McQueen v. General Motors Corp.

Doctoroff, J.

Defendant appeals by leave granted from an order of the Workers’ Compensation Appeal Board granting plaintiff an open-benefit award of $161 per week. We reverse.

Plaintiff was first employed by defendant on June 25, 1953. Over the next seventeen years, he experienced no cardiac trouble or chest pains.

In June, 1970, plaintiff’s job was to operate four grinder machines. This required him to reach up to conveyor belts to receive parts, two at a time, and then place the parts into sets of grinding machines. This process was repeated approximately once every sixty seconds. Approximately twenty grinding machines in the work area used an oil vapor to cool off the parts being ground. Plaintiff was continuously exposed to an atmosphere in which he breathed an oil mist.

On June 18, 1970, plaintiff was walking from the plant parking lot to begin work when he experienced a sudden onset of chest pains and loss of breath. Following a short rest, he began work. Approximately one hour later, the pains returned and plaintiff was examined by the first aid department, advised to see his family physician, and sent home. Later the same day, plaintiff was taken to the emergency room of a hospital and was subsequently admitted, remaining hospitalized for nine*421teen days. Plaintiff was treated for "possible” myocardial infarction.

Approximately months later, plaintiff returned to his job with work restrictions that he should lift no more than twenty-five pounds and should work no more than a forty-hour week. He was in a weakened physical condition and had trouble performing his job in a satisfactory manner.

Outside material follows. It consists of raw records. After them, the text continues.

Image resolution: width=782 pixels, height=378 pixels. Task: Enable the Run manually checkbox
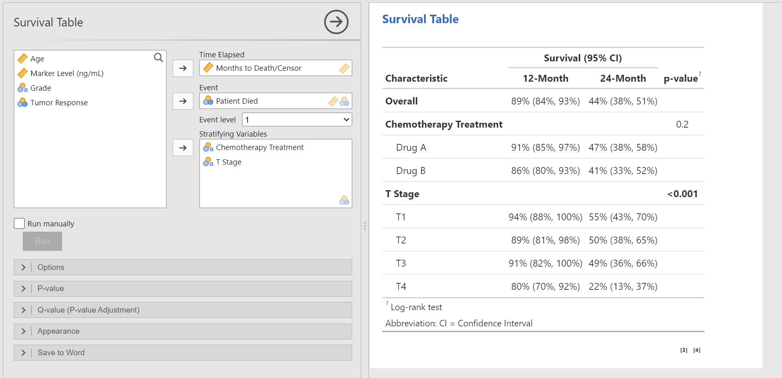(19, 223)
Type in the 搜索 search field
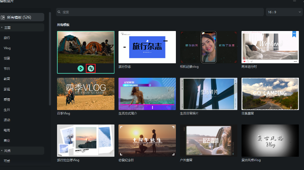 161,12
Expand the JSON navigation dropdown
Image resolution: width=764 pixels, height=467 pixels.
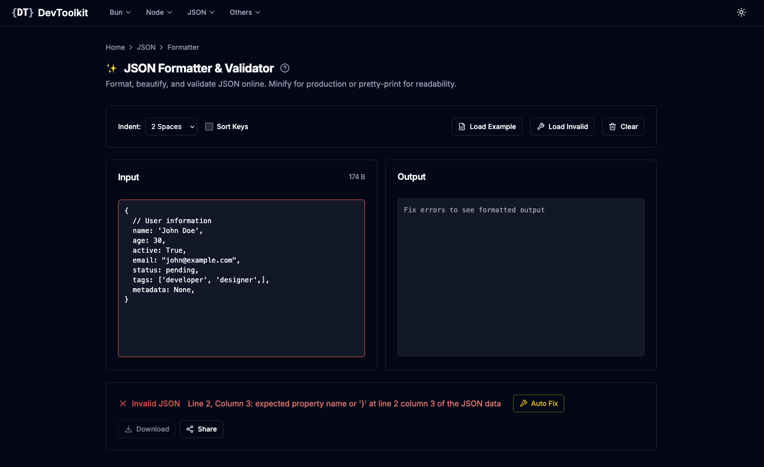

On December 11, 1972, plaintiff experienced chest pains while working on his car. Thereafter, he went to work, where the pains continued. He was sent from work by ambulance to a hospital emergency room. Plaintiff took approximately one month off from work. When he returned to his job, he had difficulty keeping up with the pace necessary to achieve production levels.

Thereafter, plaintiff continued to complain of chest pains and weakness, and in July, 1973, he took six weeks of sick leave from work. He also missed work due to his heart condition during October of 1973 and 1974, January, 1975, and July and September, 1976. In September, 1976, plaintiff was hospitalized for chest pains.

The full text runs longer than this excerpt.